相手は何気ないつもりで言っていたとしても、自分の耳に入るたび、傷つき、悩み、自身も相手に良い印象は抱かないでしょう。
本当は目がパッチリしているのに、髪がサラサラなのに・・・少しでも体重が増えていれば、もっと自分の良いところを見てくれるはずです。
第一印象は相手の経験や概念、知識から判断され、3~10秒で決まることが多いのですが、パッと見たビジュアルは第一印象をも上回る、瞬時の印象を相手の脳裏に植えつけてしまいます。
見た目が健康的ではないことでリスクを背負っていることになります。
そのリスクを取り除くために、少しでも太って見えるような努力をしている方もいるでしょう。
特に男性は「痩せている=弱い」のイメージを持っており、どうにかこうにかして自分を強くみせようとします。実際、私もそうでした。
痩せているのを少しでも隠そうと、ズボンの2枚重ねや服の重ね着をするのは基本です。風など吹いたときには、英語圏では「鶏の足」と揶揄されるチキンレッグに張り付くズボンが嫌で仕方がありませんでした。
「痩せている」と言われるのではないかと、人一倍見た目にこだわり、ビクビクしながら歩いたこともあります。後ろから見られることさえ嫌で、特に異性の知り合いより先に歩かなかったりしたこともありました。
「太りたい悩みさえなければ・・・」と何度思ってきたことでしょう。
まずは精神的な負担を減らすことが大切です。
「痩せているものは痩せている!」と認識することです。隠そうとすると、「隠せば大丈夫!」と自然と太る意欲にブレーキをかけることになってしまいます。
太くみせようとする努力と自分ではない虚構を作っていることが、意外とストレスに変わっていることも、きちんと受け止めたいものです。
加えて、重ね着は身体に悪影響を及ぼします。
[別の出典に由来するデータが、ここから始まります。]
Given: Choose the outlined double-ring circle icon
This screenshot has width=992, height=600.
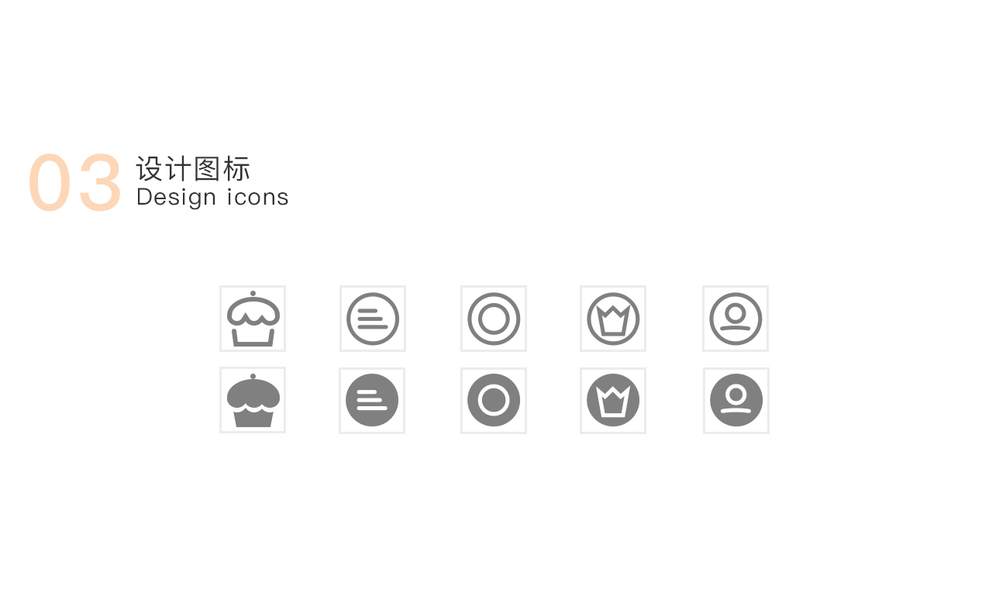Looking at the screenshot, I should [x=493, y=319].
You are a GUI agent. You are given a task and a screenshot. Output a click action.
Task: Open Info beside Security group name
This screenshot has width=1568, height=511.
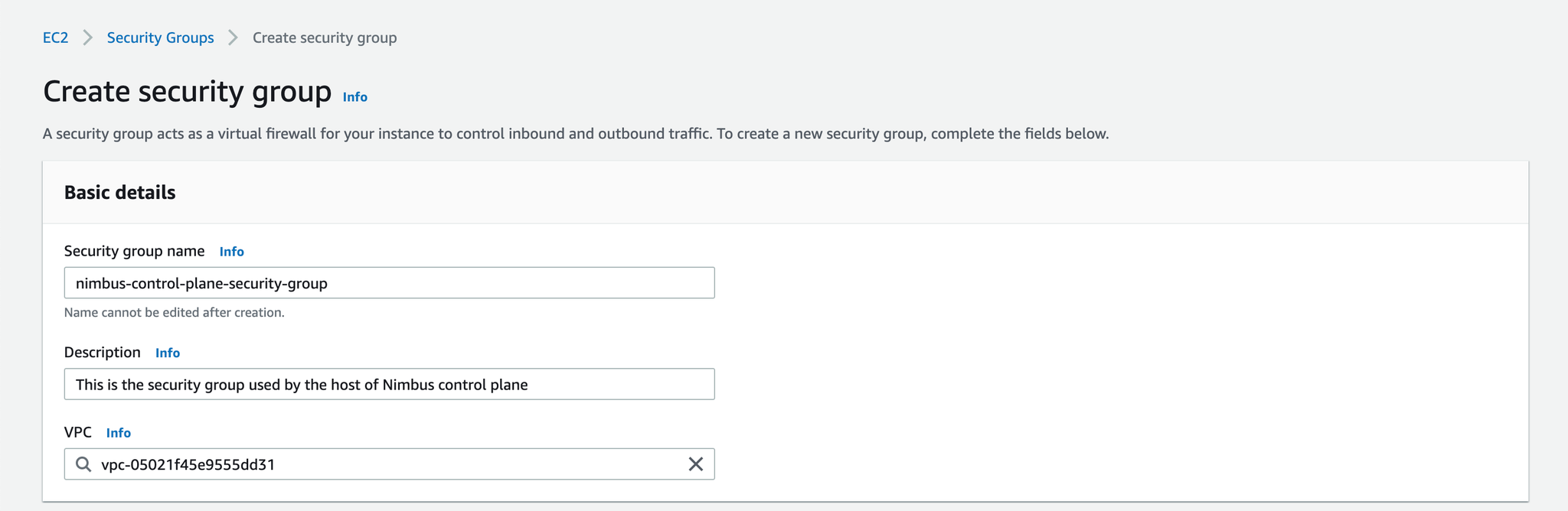coord(231,251)
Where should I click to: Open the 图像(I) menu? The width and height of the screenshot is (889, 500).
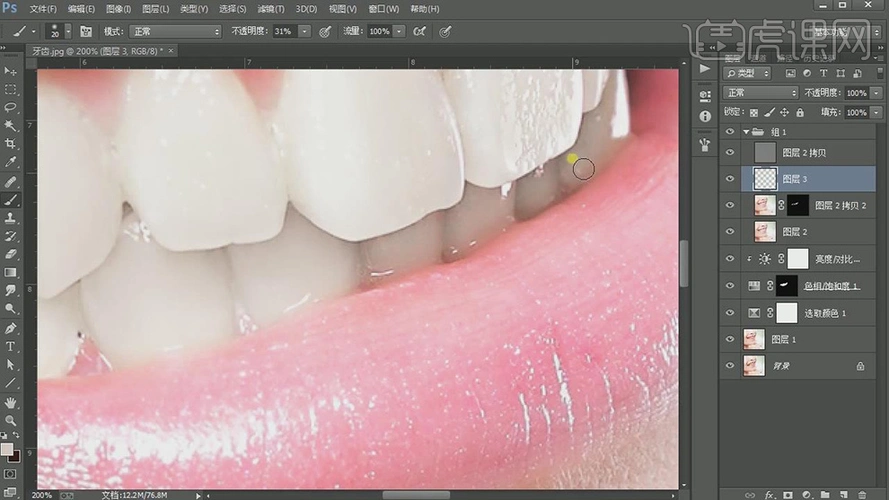pos(119,9)
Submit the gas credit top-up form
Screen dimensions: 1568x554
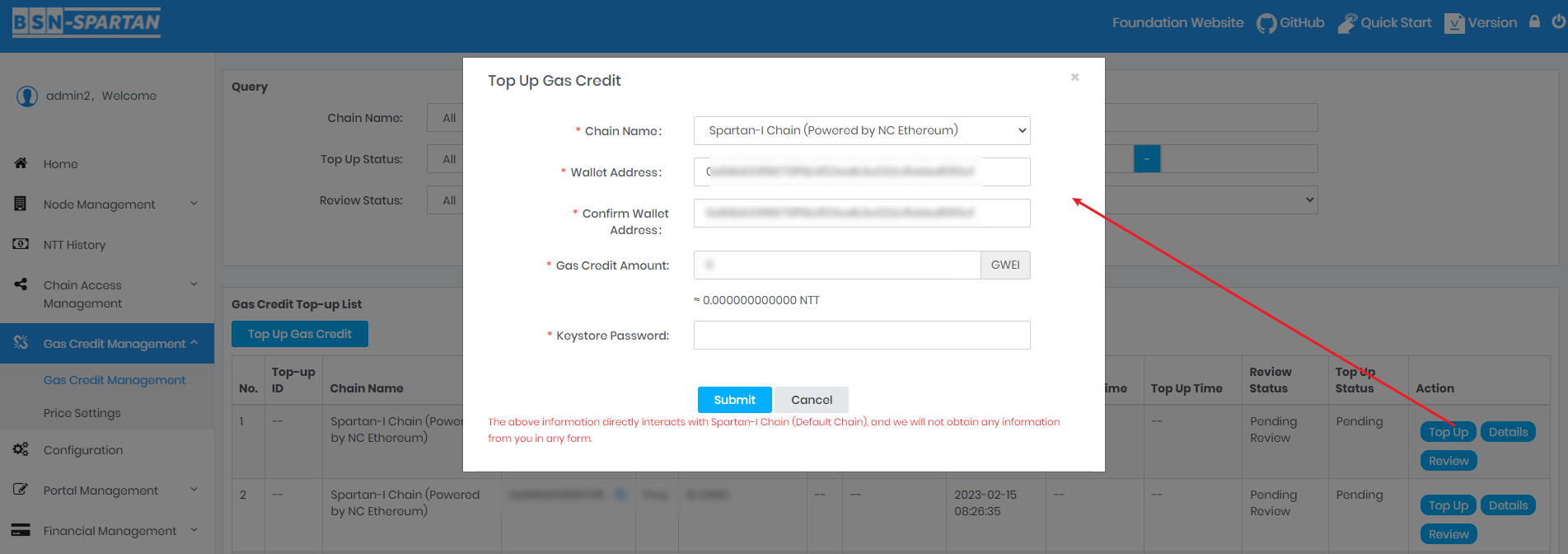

ちょっと大袈裟に書いてしまいましたが、体本来の保温機能が低下しますので良くありません。
「寒くて体が冷える→体温を保持したい→体内に食べ物を入れて暖かくしたい→食欲が湧く→食べ物を食べる→栄養に変わる」
この循環に対して、体が適切に反応しなくなってしまうのです。夏も半袖も温泉も同じであり、自分の体に嘘をつこうとしないことです。
他人に対してビクビクしなくなれば、スッキリとした解放感を得られ、太りたい人の太る意欲も増進されます。
今までは自分にコンプレックスがあるばかりに、コンプレックスを隠そうと意味のない努力をしていました。
しかし、実は他人はそこまで自分を見ていません。痩せているといってもそれだけのことであり、仮にどこかで陰口を言われても、それは本当のことで嘘ではありません。
自分では隠そう隠そうとしても、こけた頬や目の下のクマ、ちょっとした動作ですぐにわかってしまいます。「ズボン2枚はいているよね」とばれているものです。
痩せているのは既知の事実であり、何かを言ってくる人はただコミュニケーションのために伝えているだけです。
痩せている自分に必要なのは「自分は太るんだ!」と決意し、太る自分をイメージすることです。コンプレックスとサヨナラしたいなら、痩せている自分をさらけ出して、その屈辱をやる気に変えてしまいましょう。
常にビクビクしていて、アクティブさが欠けたままの自分でいたくありません。物怖じせず、恥じることなく、もっと積極的になりたいです。
他人は他人、自分は自分です。太りたい人は自分を大きく磨いていきましょう。